Dr Henry Tang, Merton Lecturer, recently contributed to an AI project published in Nature on 28 January 2026, in which he is a named author. The paper, titled “A benchmark of expert-level academic questions to assess AI capabilities”, accompanies the benchmark dataset created through Humanity’s Last Exam (HLE), an initiative designed to test the limits of artificial intelligence using expert-level questions.
The project addresses a growing issue in the field of AI evaluation: existing benchmark questions have become too easy for rapidly advancing AI models, limiting their usefulness in distinguishing high-performing systems. The HLE project sought to resolve this by compiling a new set of exceptionally challenging questions—difficult enough that any AI capable of solving them would demonstrate research‑expert‑level knowledge across a wide range of academic disciplines.
More than 1,000 researchers and experts worldwide submitted questions spanning over 100 subjects. These underwent a three‑stage selection process:
AI Evaluation, in which five leading AI models (as of late 2024) attempted each question, with only those that all models failed progressing to the next stage; Expert Review, where specialists refined and assessed the questions and answers; and
Final Selection, conducted by a panel of experts and organisers.
Of the more than 70,000 questions originally submitted, only 2,500 were accepted into the final benchmark, with the top 550 designated as winners and awarded prizes. All contributors were invited to join the accompanying publication as co‑authors.
Tang was the sole participant from Merton College, contributing several questions and receiving a prize for his submissions. One of his questions is featured among the six highlighted in the Nature paper and is the only one representing the Humanities.
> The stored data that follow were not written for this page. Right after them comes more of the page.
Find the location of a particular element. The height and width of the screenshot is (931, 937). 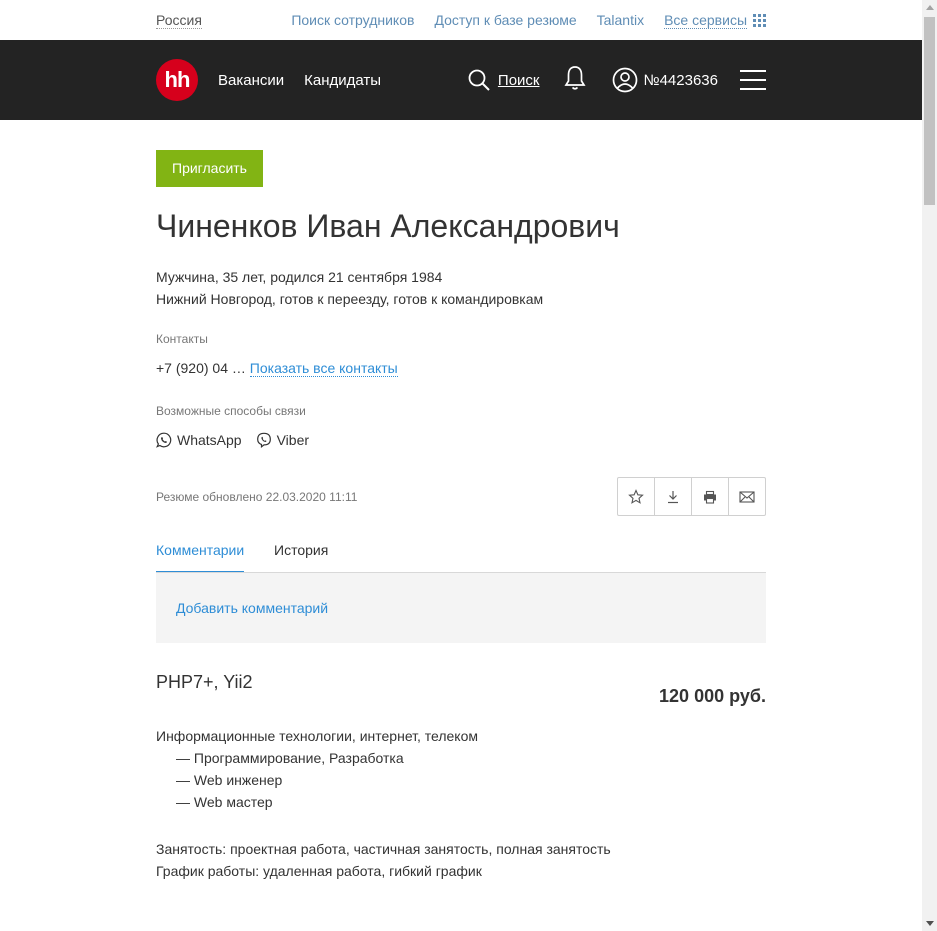

employee-search-link: Поиск сотрудников is located at coordinates (352, 20). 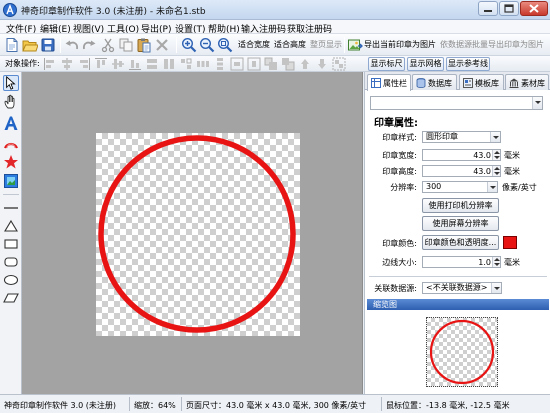 I want to click on border-size-input, so click(x=462, y=262). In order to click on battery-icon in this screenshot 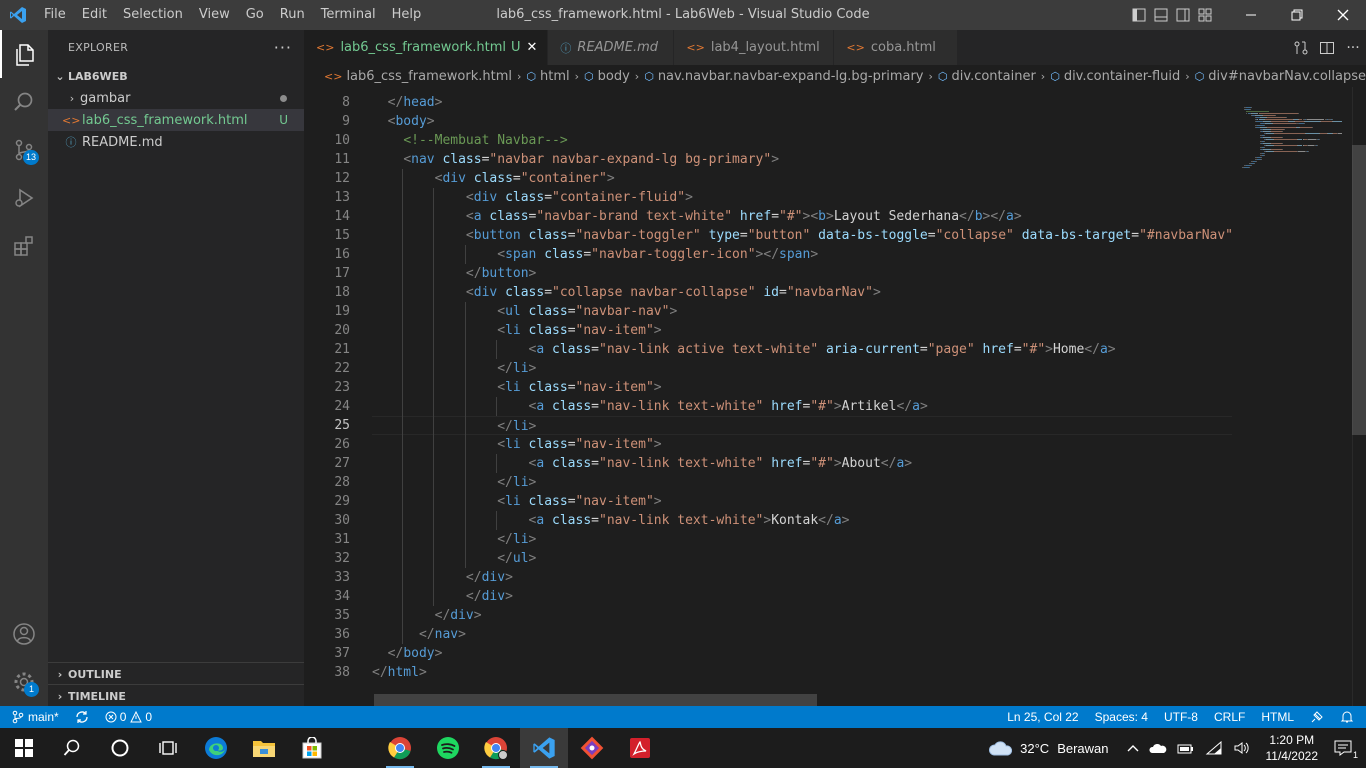, I will do `click(1186, 748)`.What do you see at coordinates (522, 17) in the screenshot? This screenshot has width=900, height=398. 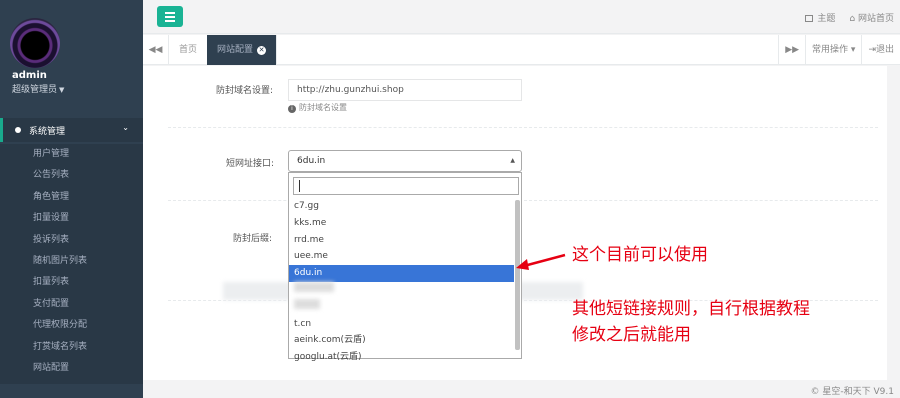 I see `top-bar: 主题 ⌂ 网站首页` at bounding box center [522, 17].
Notably, the AI models struggled to interpret aspects of the Regina Tombstone, the classical source on which his question was based—an artefact he has previously used in undergraduate admissions discussions.
Tang emphasises that, regardless of differing opinions about the impact of AI on society and research, understanding the capabilities of advanced AI systems will remain essential. He hopes that the HLE benchmark will continue to be a valuable tool for doing so.